> [Request]:
Summarize the interview below in two sentences.

> [Text]:
** Start **
This is what I’ll say: everybody that I’ve talked to who makes TV or movies is on Christian Bale’s side with that. Everybody who knows what it actually takes for an actor to go do that, they are 100% on his side and 0% on the D.P.’s side. Those things are mortifying.

Right, he’s staring at a tennis ball and he’s gotta make believe …

… that it’s a robot, yeah. A friend of mine said that everybody else on set is wearing their own clothes. I’m glad you liked it because the easy thing to do is rip on a famous person. That guy is trying to make these things Shakespeare with his commitment to it and he’s trying to make it real. I mean he makes these Batman movies and that is the dumbest thing ever. It’s a guy running around in a bat costume. But he makes it so that you say, “Oh no, I see how that’s real.” So he’s going that deep and then somebody’s gonna just shatter that reality just because they can. It’s unacceptable.

I’m interested to hear about your process for The Best Show. What does a week of yours look like leading up to the show?

I’m thinking about what the show is going to be all week long, every day. There’s a lot of, I guess what you’d call “administrative stuff” I have to do which is taking care of business for the show and writing people who write me back and trying to get the fundraising marathon stuff squared away. All those things and trying to get people to do this or do that.

It sounds like a full-time job.

It almost is. Wurster and I will talk all the time also about what a call could be and then usually a few days before the show we’ll just either IM back and forth or get on the phone and just hammer out what the call is and then he’ll write final show notes and send them to me for the call. And at the same time I’m working on the non-Scharpling and Wurster parts of the show — figuring topics out or figuring out a story I can tell.

How much do you leave to spontaneity?

A lot of it. I go in with 12 things that can be done during the show and we get to six of them because other things happen. I follow the show. The worst thing would be if I put a clamp on things and said, “No, I need to get to this, this, this and this.” You want to go where I don’t know where we’re heading. That’s the exciting part of it and that’s the part that makes it different than podcasts for me is that it’s also happening in front of people. There will be times I’ll try to get something going and it kinda sucks. It happened already, I can’t take it back. The failures are very public, but then when it goes somewhere and it manages to pay off, then it’s unlike anything else.
** End **
> [Dataset extract]:
** Start **
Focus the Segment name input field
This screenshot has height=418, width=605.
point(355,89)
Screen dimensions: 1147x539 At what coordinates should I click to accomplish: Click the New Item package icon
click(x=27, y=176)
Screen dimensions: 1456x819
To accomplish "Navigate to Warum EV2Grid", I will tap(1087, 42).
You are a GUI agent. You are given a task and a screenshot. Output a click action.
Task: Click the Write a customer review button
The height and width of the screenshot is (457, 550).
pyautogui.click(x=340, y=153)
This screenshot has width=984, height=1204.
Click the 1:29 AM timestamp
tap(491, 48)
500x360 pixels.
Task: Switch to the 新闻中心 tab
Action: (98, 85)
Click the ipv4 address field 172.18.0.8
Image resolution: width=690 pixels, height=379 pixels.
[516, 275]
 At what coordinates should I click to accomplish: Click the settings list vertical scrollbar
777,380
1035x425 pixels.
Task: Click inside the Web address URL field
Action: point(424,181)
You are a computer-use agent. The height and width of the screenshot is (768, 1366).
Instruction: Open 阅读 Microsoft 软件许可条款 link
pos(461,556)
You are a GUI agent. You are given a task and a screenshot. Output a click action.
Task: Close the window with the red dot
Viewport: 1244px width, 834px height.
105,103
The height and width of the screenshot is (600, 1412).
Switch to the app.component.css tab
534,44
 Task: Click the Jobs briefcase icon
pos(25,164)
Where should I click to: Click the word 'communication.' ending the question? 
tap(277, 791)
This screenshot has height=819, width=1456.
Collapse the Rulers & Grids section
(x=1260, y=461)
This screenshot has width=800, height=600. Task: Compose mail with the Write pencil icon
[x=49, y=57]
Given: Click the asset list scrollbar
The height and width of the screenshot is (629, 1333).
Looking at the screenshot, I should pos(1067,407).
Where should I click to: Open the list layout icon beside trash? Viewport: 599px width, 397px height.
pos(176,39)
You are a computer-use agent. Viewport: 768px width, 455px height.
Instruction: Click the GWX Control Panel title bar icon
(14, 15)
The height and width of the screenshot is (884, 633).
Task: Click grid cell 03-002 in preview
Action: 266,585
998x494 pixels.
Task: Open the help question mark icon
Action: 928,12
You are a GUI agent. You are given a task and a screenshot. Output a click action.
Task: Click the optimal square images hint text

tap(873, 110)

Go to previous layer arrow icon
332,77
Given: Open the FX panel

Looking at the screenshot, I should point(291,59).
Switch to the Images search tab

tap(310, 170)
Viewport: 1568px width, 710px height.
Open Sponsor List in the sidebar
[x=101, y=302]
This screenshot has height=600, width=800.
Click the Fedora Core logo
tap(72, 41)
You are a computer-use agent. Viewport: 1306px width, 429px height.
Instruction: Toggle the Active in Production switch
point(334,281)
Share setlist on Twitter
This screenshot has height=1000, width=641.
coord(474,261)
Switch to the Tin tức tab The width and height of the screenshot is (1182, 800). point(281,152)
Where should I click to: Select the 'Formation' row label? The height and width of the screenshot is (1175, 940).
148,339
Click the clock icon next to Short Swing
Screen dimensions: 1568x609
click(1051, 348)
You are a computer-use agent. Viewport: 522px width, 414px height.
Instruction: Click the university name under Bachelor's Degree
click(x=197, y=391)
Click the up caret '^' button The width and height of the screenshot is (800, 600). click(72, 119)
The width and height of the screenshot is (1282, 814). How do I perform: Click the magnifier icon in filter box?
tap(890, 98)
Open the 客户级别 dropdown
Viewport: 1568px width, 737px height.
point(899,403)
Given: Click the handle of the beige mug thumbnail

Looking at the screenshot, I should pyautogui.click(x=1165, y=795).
** End **
> [Result for this exercise]:
The speaker sides completely with Christian Bale over the D.P., arguing that an actor committed enough to make even Batman movies feel real should not have that reality shattered on set. For The Best Show, the speaker spends the week thinking about the show, handling administrative work, and hammering out calls with Wurster, yet leaves much to spontaneity, typically reaching six of twelve planned items and accepting public failures for the payoffs that are unlike anything else.